Leave out the pictures and repeat exactly the lines from the one containing "Click 失效 button for activity 23" through the end of the records.
Data for processing: Begin
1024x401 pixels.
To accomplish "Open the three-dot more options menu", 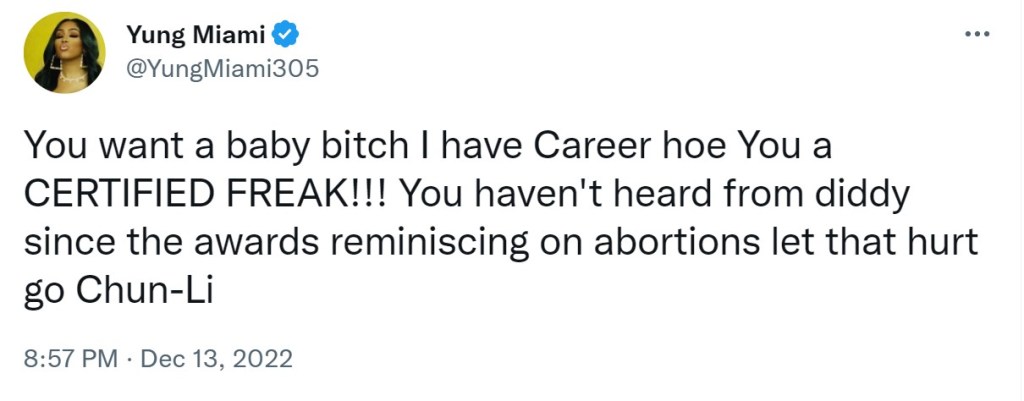I will (976, 35).
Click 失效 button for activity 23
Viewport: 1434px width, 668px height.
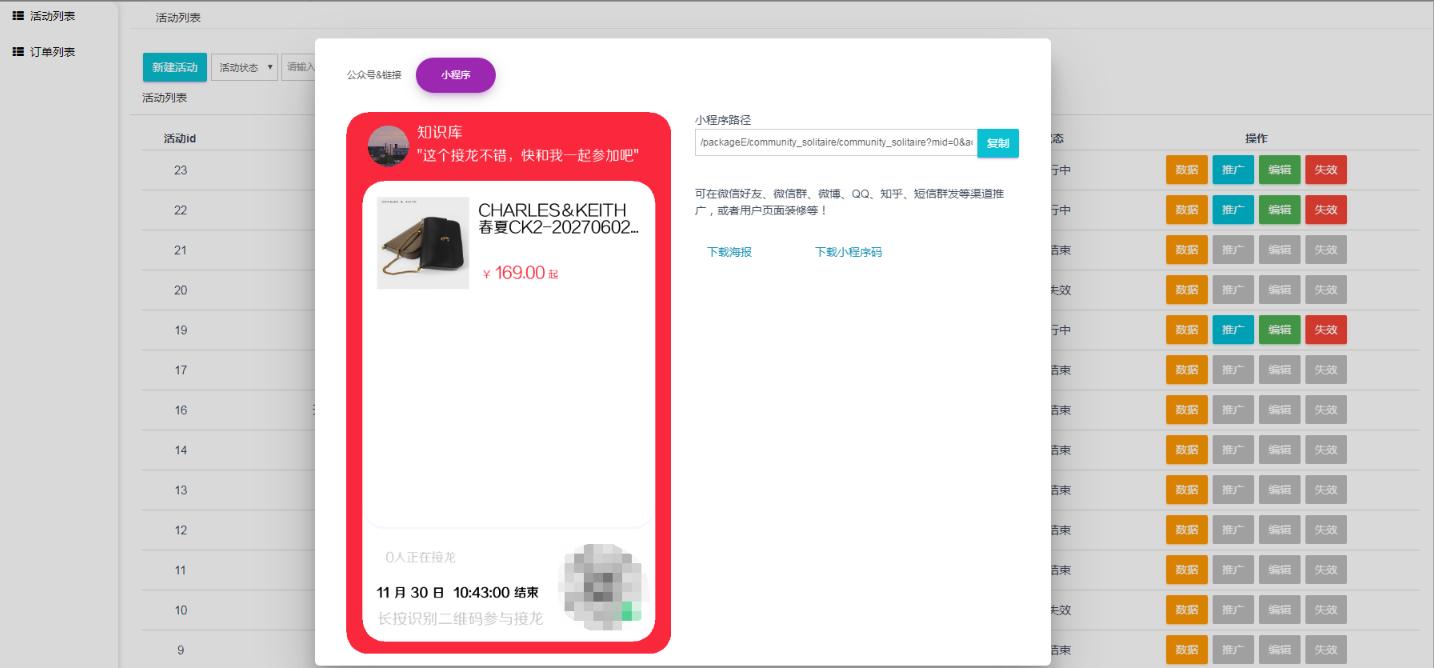click(x=1325, y=170)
Data for processing: End
Result of the exercise
Click 失效 button for activity 23
Viewport: 1434px width, 668px height.
click(x=1325, y=170)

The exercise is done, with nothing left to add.